Sunday, August 01, 2010

Mission, SD




The land here rolls all grassy and lush in this wet summer, down to creek bottoms and up on high plains. The White River runs through here and it is white with the run off from the Badlands to the northeast of us. This is the Rosebud Reservation of the Lakota Sioux, and we’re here to build homes.


Our camping spot is on the grounds of an Episcopalian mission complex, an old stone church, a dormitory and small school building that was used for Lakota children, what was probably the minister’s house and the shop building.  

 Below the campground area is a circular “arbor” a sort of double ring of posts with a roof that would provide shade around a stage.  It is falling apart now, and I’m not sure what it was used for. Over the fence, to my joy, is a herd of horses in many colors, including some paint colts, my idea of the perfect landscape ornament.

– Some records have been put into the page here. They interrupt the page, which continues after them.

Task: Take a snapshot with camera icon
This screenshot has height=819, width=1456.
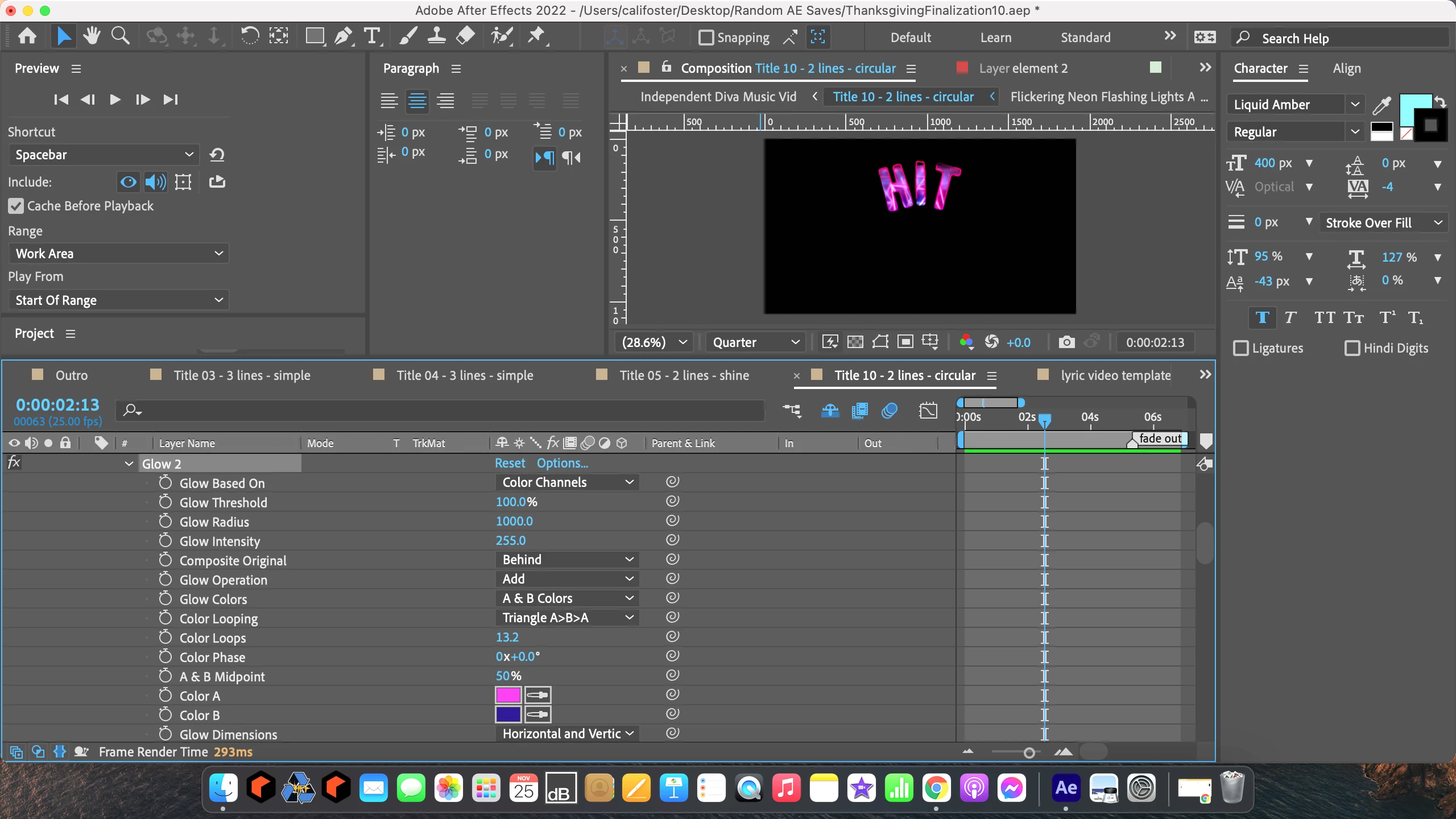Action: (1066, 342)
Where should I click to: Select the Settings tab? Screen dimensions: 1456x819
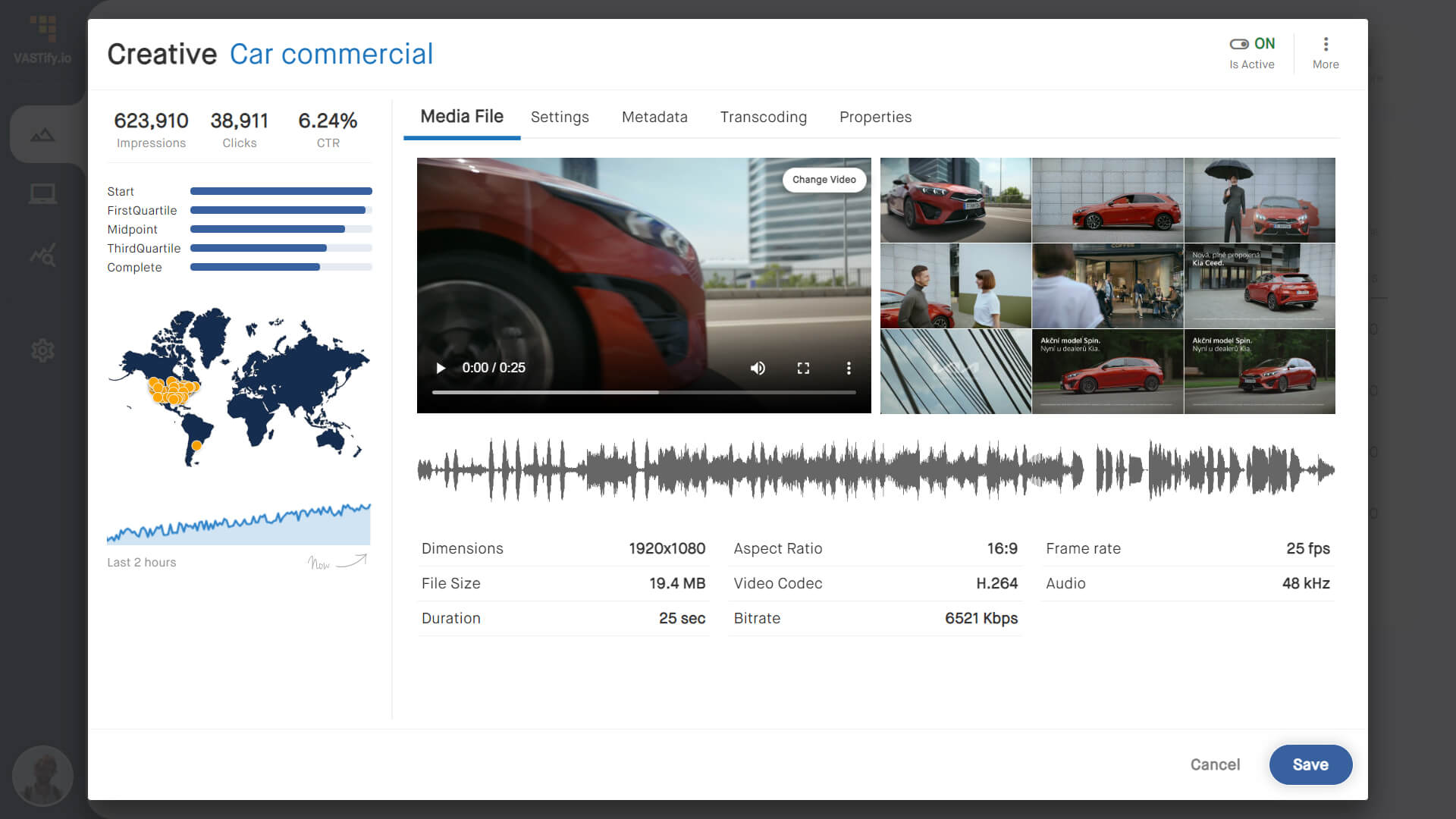[560, 117]
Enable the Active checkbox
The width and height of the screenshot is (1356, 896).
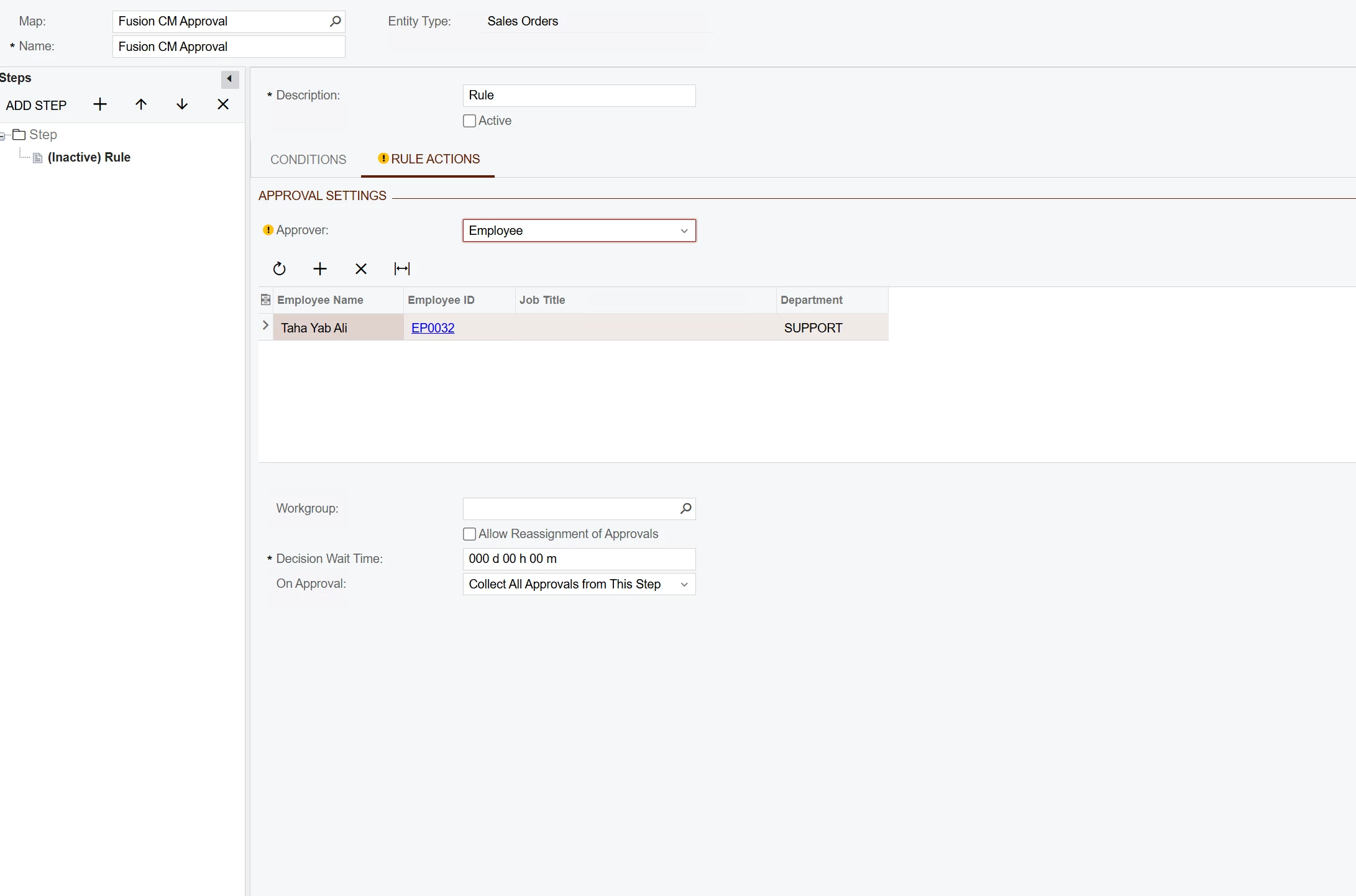(470, 121)
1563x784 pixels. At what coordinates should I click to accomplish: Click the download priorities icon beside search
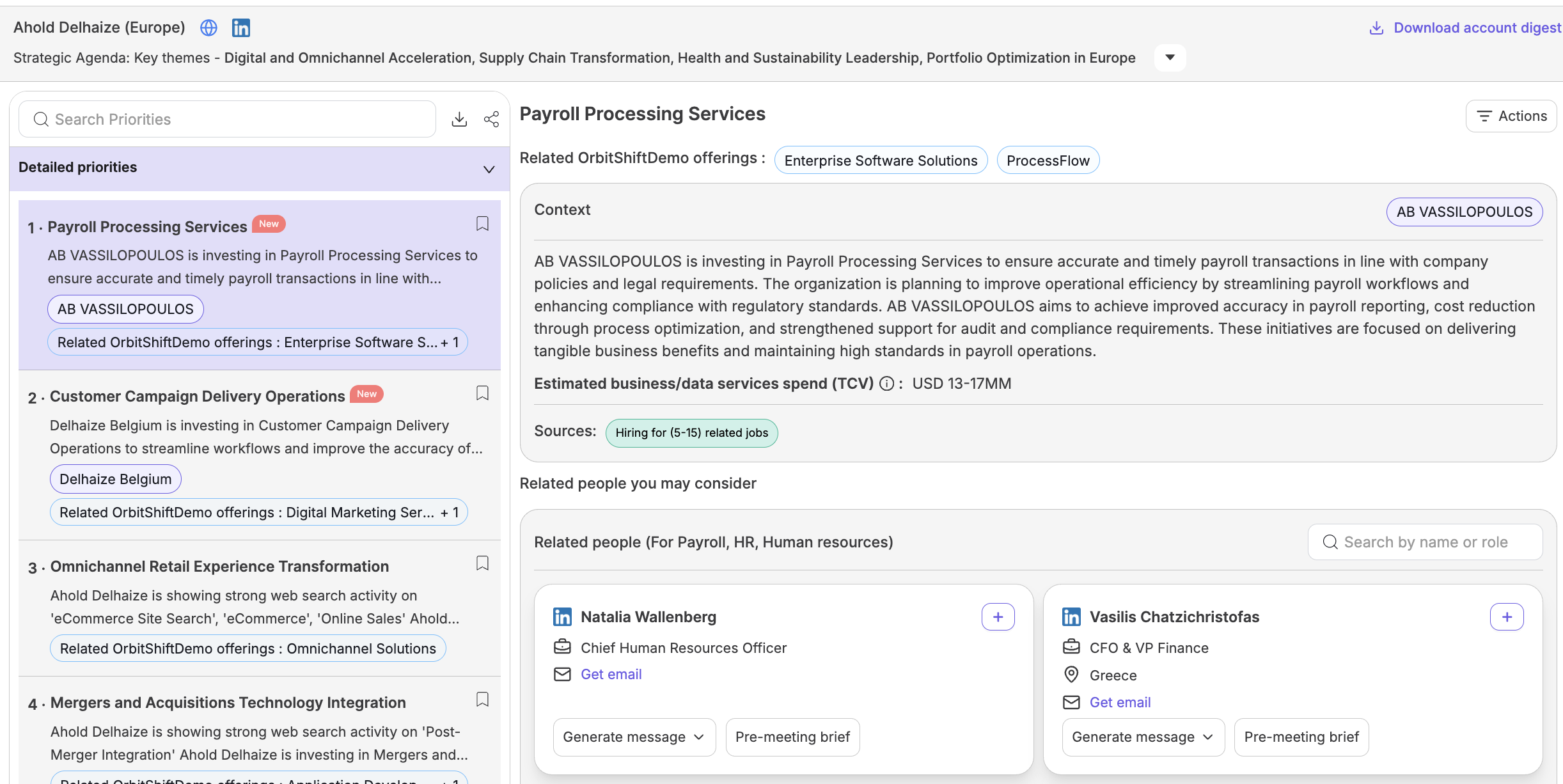coord(459,118)
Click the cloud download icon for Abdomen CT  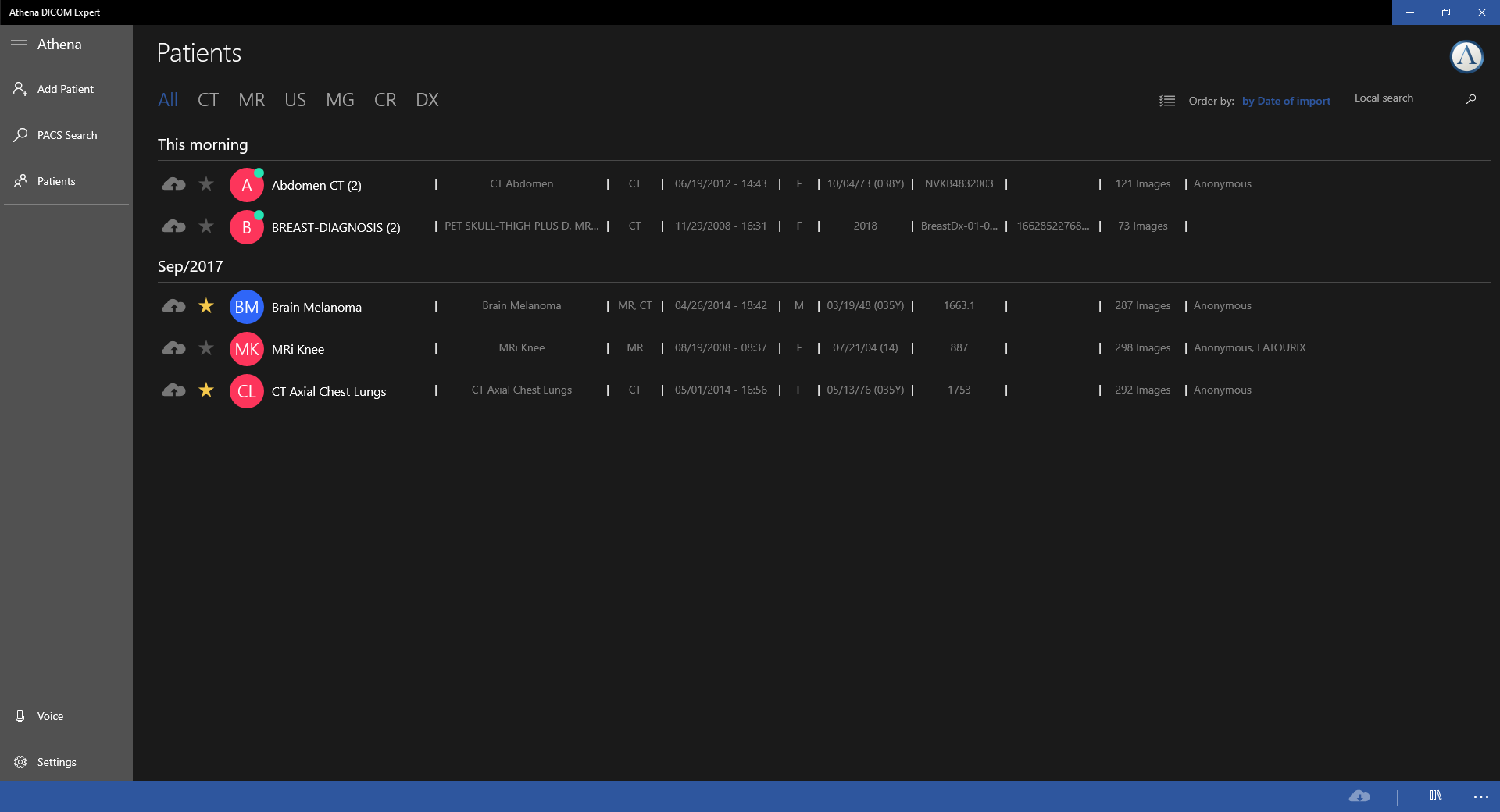point(173,184)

The construction team is mostly 17 year olds from a Catholic school in Chicago who come in shifts all summer long, and mostly they work very hard in the hot sun, but they have little experience.  Our construction supervisor is new to Habitat, and I think he finds the troops a little daunting to find work for.  We have two houses near completion, one older one to rehab, and a new one in town.

I started on the rehab house, mostly demolition and clean up.  It was abandoned for 15 years before the tribe gave it to Habitat.  We found the debris of life, children’s school papers, photos, old shoes, shells and beads from craft work, and in the shallow cellar, the dried up corpse of a dog.  Mysteries: who were they? Why did they leave? How did the dog get down there?  I waged a holy war against a patch of poison ivy around the front door, and won, but did get a little on me.

I worked on final things on the nearly completed ones, mostly small fixits that I was comfortable with, but at one house, I came face to face with the mixed feelings that working here seems to create.  I was hanging a door on a pantry, a little in over my head, and two of the home owners boys were hanging around and playing. They started slamming the doors of the bedrooms in a typical little boy way, but I felt as though they were going to break those doors while I was still hanging mine, and had a moment of thinking my work was a little futile.  The family has 13 children and currently live in an assemblage of three derelict trailers.  There is children’s clothing strewn on the ground, and to my eyes it was a dispiriting sight.  There is no way two parents can watch 13 children, and I understand that my New England need for tidiness does not translate to this culture.  The cultural habits of Anglo-Saxon villagers that stay put in tight quarters have nothing to do with the cultural habits of a hunter gatherer culture that roamed the plains and used everything of the buffalo except the fart. 

On top of the cultural disconnect, us palefaces have an atrocious record of murder, extortion, robbery, and general high handedness in our dealings with those who were here first.  The battle site of Wounded Knee is just down the road.  The tribe keeps a token herd of buffalo.

And finally, a joke: How do you know it’s summer time on the Rez?  Because that’s when the Christians come.

Not very funny, really.  I am a Christian, and I did come to build houses for folks, as I do all over the place.  Here, people will not meet my eyes, or respond if I say Hi.  I have no interest in saving souls or any other reforms, and am horrified when people come up to me and ask if I have taken Jesus as my personal savior.  Lakota children were nearly kidnapped and sent off to church run Indian Schools, where their hair was cut, their clothes burned and every ounce of their culture was bleached out.  So it’s no surprise that I am viewed with suspicion.   There is a noisy group from Sioux Falls who have a lot of kids and frequently burst into enthusiastic religious songs to a guitar accompaniment.  They are here to restore the old stone church, but there is a perfectly good one down town.  Another group who came here with Habitat built the Arbor and were saddened to see it falling down. One wonders whose idea the Arbor was. And in this same group was a gentleman who assured the H4H that he was an accomplished plumber, but all of his work leaked and had to be redone.  Perhaps his work will be counted at the pearly gates, but I’m hoping he gets demerits for the sin of pride.

I have long been interested in Native American culture, and also in the sometimes peculiar ways that the paleface world looks at it.  Nobel Savage or Filthy Savage,  perfectly in tune with the natural world or lazy and drunken,  a proud and fearless people or slinking dogs living off the scraps handed out by the pale faces.  There is deep depression, poverty, substance abuse and school drop outs here, and it is tempting to create a myth for myself to explain it, or excuse it in some way. But this is only to make it more comfortable for me, and is no help. 

I know that some families will get a better place to live, and that is enough.  I’m not doing this to be thanked or blessed or anything else, nor do I expect my hours here to save the Lakota.  I guess it’s a little like teaching High School. One hammers away, hoping that some of the subject matter and some of the maturity goals will stick, but there is no way to know if you are doing any good.  Both these types of work please me anyway, the teaching part and the hammering part, and at Mission I got to do both, which IS a blessing for me.